* Work to be completed
Beginning at the line that contains "The width and height of the screenshot is (1280, 800)." and ending at the last line of the entries, write out each line exactly; include nothing outside that span.

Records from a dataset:
# # # #
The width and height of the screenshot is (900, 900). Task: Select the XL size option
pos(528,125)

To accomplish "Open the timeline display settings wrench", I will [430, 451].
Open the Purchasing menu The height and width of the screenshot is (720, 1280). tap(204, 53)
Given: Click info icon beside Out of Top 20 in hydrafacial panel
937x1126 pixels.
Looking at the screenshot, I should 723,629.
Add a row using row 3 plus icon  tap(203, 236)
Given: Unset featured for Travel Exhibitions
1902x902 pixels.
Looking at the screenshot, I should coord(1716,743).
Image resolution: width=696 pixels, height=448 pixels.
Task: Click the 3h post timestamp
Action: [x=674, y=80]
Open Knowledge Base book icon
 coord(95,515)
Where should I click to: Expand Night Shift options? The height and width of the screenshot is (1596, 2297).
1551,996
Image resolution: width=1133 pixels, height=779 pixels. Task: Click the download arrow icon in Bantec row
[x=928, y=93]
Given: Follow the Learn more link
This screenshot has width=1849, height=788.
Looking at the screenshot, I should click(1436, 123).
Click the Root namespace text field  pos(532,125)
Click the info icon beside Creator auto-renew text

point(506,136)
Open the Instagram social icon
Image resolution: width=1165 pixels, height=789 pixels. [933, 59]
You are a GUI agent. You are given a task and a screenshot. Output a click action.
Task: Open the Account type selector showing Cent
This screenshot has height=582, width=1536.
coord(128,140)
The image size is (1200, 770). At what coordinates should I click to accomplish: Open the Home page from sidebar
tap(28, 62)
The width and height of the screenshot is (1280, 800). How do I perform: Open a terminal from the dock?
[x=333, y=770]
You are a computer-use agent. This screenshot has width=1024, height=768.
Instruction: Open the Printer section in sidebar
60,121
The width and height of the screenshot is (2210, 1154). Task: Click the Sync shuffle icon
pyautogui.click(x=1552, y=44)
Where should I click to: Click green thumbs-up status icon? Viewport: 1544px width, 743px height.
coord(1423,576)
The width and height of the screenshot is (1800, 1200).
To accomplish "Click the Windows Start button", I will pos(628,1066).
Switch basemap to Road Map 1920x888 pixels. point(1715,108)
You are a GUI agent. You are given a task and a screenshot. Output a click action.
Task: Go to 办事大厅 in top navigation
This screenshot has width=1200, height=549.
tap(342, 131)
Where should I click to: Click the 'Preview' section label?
# # # #
* Response below
The width and height of the screenshot is (1280, 800). How do I perform: Open a terminal from the dock?
[x=333, y=770]
You are a computer-use agent. This screenshot has width=1024, height=768.
Instruction: Open the Printer section in sidebar
60,121
The width and height of the screenshot is (2210, 1154). Task: Click the Sync shuffle icon
pyautogui.click(x=1552, y=44)
Where should I click to: Click green thumbs-up status icon? Viewport: 1544px width, 743px height.
coord(1423,576)
The width and height of the screenshot is (1800, 1200).
To accomplish "Click the Windows Start button", I will pos(628,1066).
Switch basemap to Road Map 1920x888 pixels. point(1715,108)
You are a GUI agent. You are given a task and a screenshot. Output a click action.
Task: Go to 办事大厅 in top navigation
This screenshot has width=1200, height=549.
tap(342, 131)
Where should I click to: Click the 'Preview' section label?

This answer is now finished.